(Beginning of SOURCE DATA)

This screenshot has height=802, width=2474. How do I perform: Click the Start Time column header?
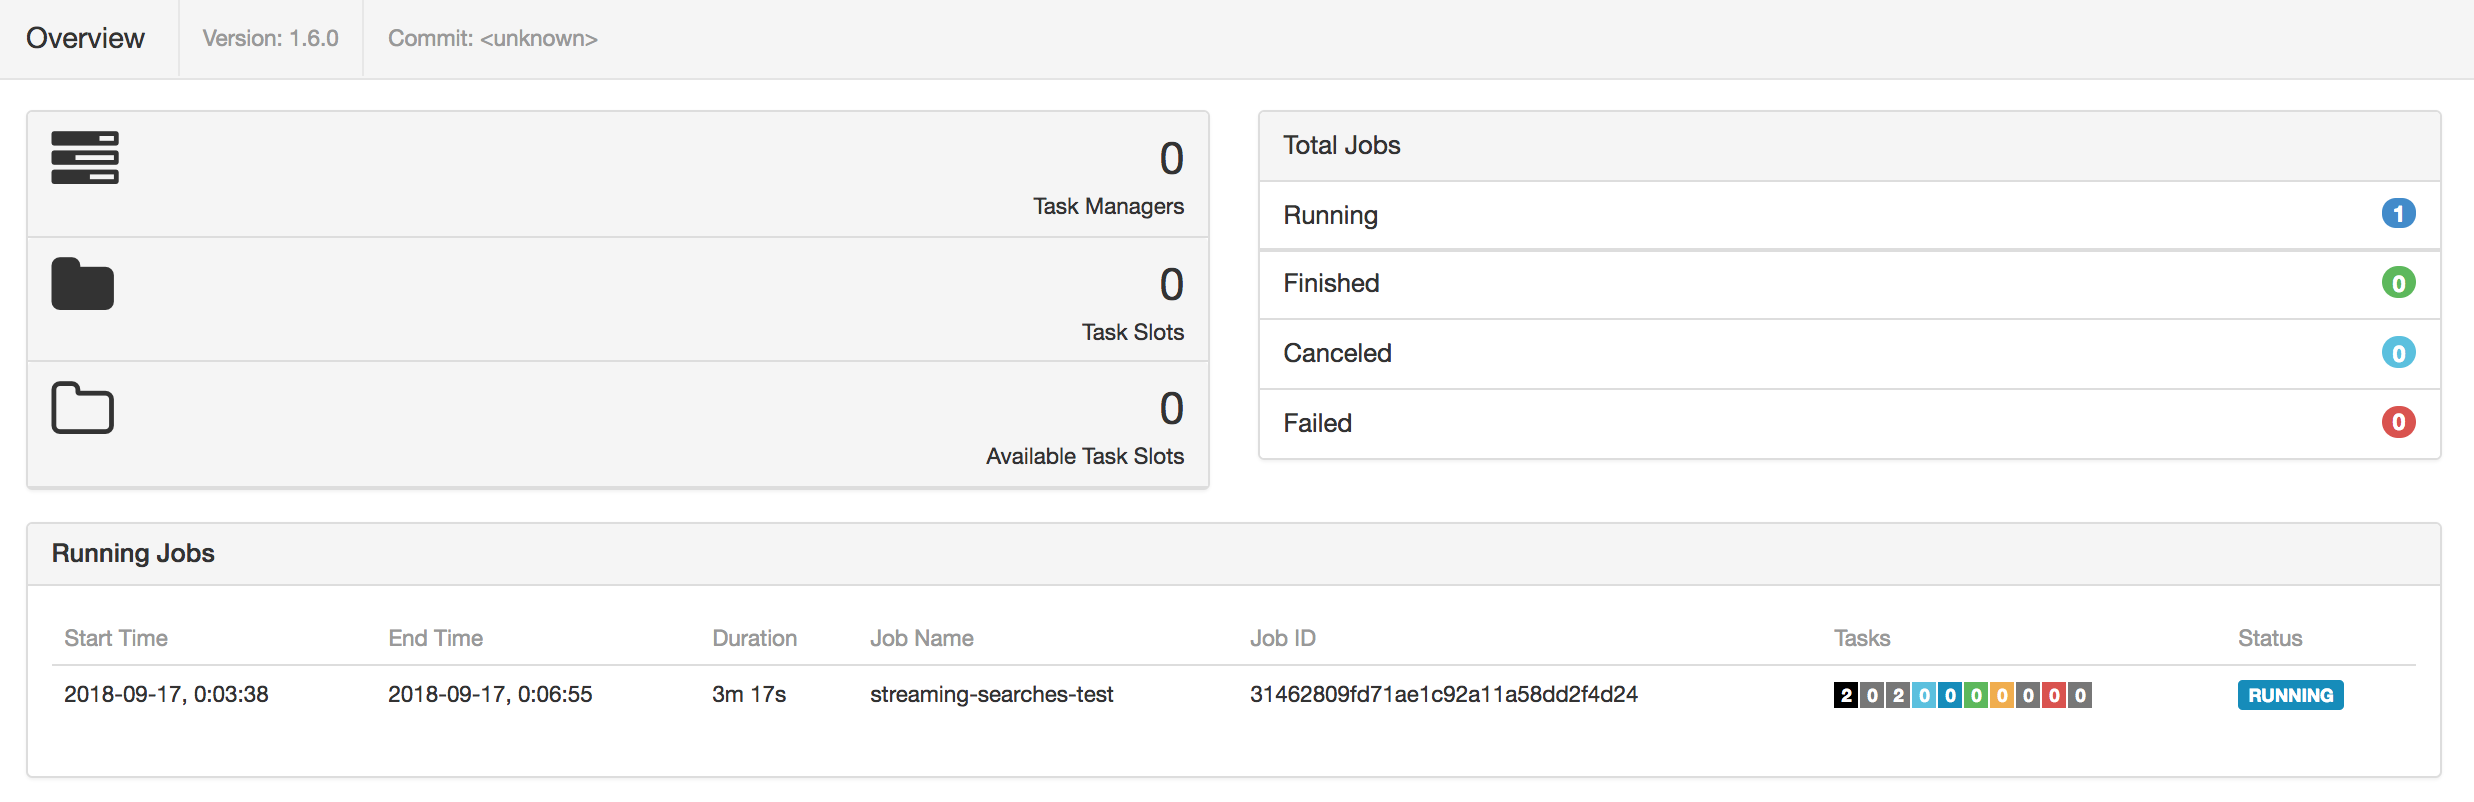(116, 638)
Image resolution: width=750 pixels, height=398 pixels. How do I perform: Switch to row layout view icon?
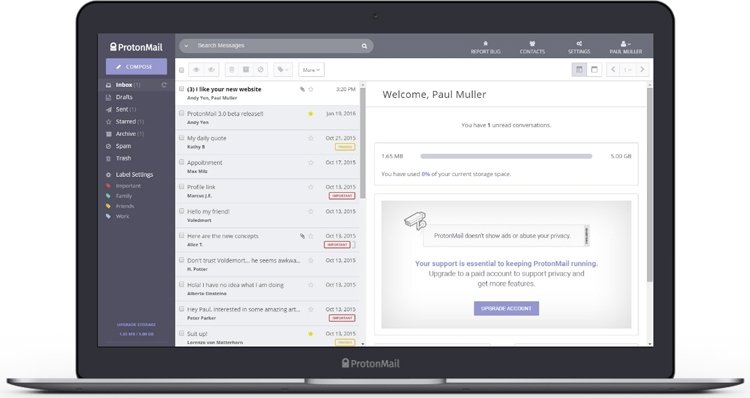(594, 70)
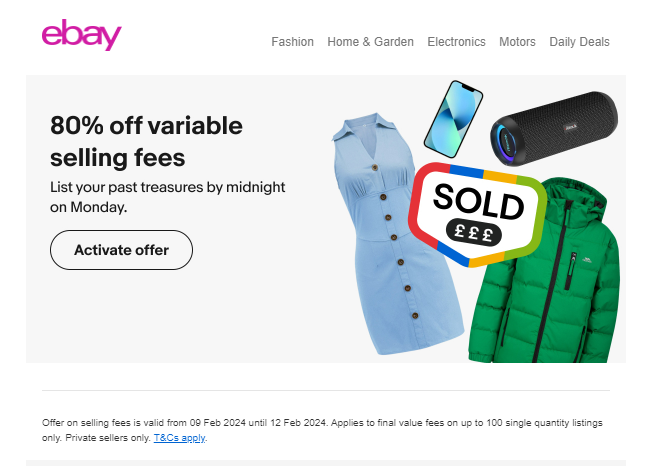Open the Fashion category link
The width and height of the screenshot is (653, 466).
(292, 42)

(End of SOURCE DATA)

• YOUR OBJECTIVE:
Print, exactly and without pictures, the lines from the one holding "Image resolution: width=750" through the last line of the entries above, both included.

• EXERCISE ANSWER:
Image resolution: width=750 pixels, height=398 pixels. How do I perform: Switch to row layout view icon?
(594, 70)
Open the Fashion category link
The width and height of the screenshot is (653, 466).
(292, 42)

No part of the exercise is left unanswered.